_Work to complete_: An exact, complete copy of the entries below is required, minus any pictures.

(Data for review)

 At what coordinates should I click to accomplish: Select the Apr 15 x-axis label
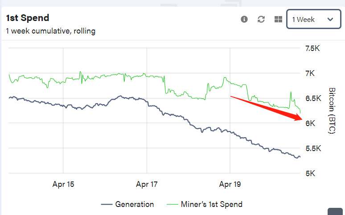[x=63, y=184]

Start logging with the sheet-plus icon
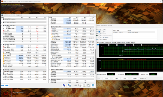point(84,85)
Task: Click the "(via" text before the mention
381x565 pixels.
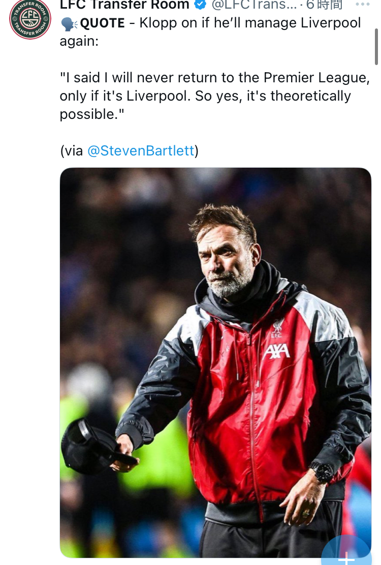Action: pyautogui.click(x=71, y=151)
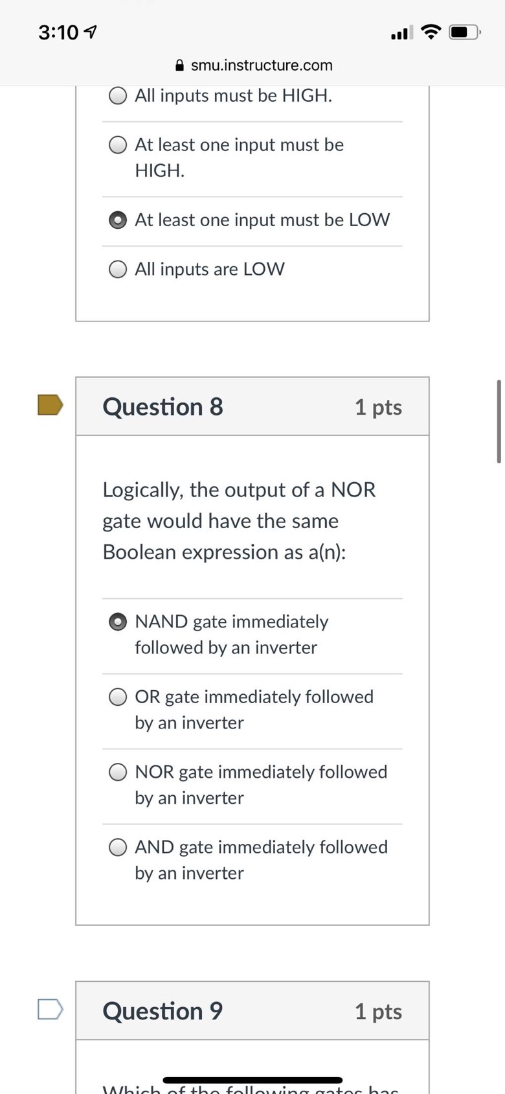Choose "At least one input must be HIGH"
The image size is (505, 1094).
(118, 145)
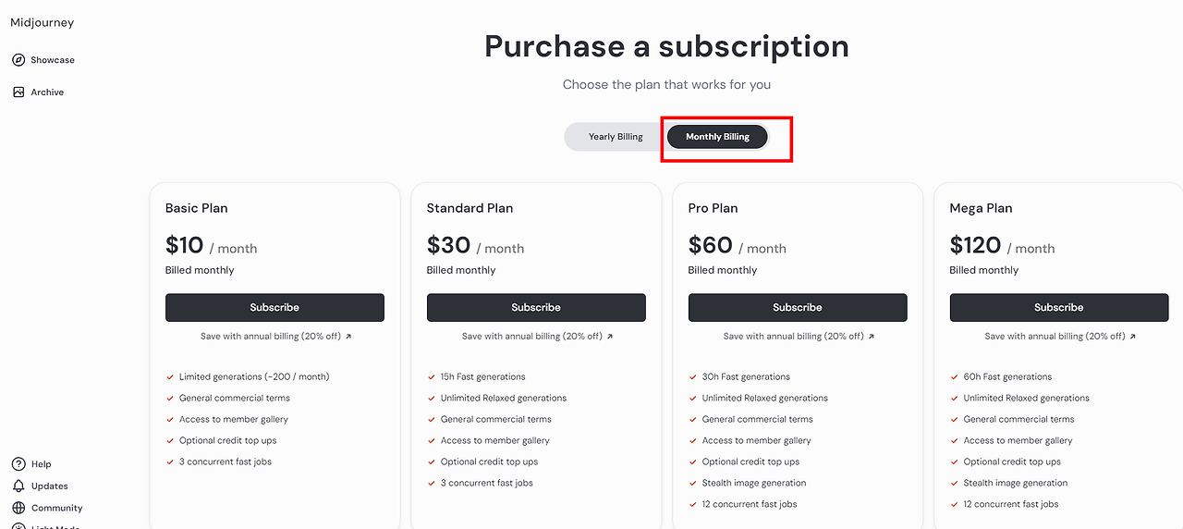Open the Showcase page from sidebar
Viewport: 1183px width, 529px height.
[x=52, y=60]
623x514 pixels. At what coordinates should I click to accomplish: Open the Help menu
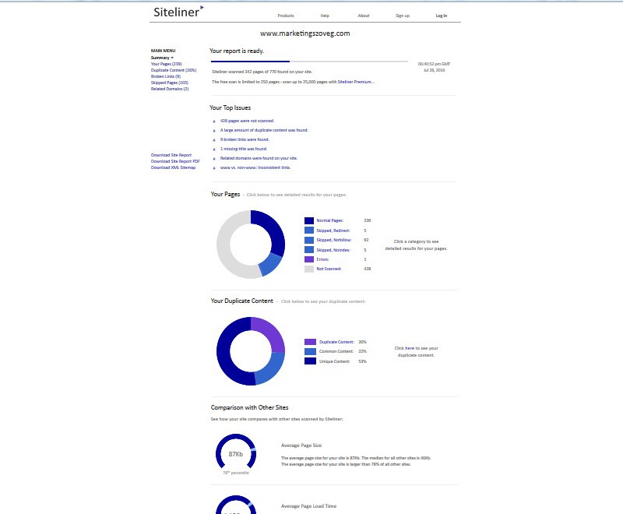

(End Data for review)

_Exercise answer_:
 At what coordinates should I click to accomplish: Select the Apr 15 x-axis label
[x=63, y=184]

Start logging with the sheet-plus icon
point(84,85)
Task: Click the "(via" text before the mention
381x565 pixels.
Action: pyautogui.click(x=71, y=151)
Choose "At least one input must be HIGH"
The image size is (505, 1094).
(118, 145)
Open the Showcase page from sidebar
Viewport: 1183px width, 529px height.
[x=52, y=60]
623x514 pixels. At what coordinates should I click to accomplish: Open the Help menu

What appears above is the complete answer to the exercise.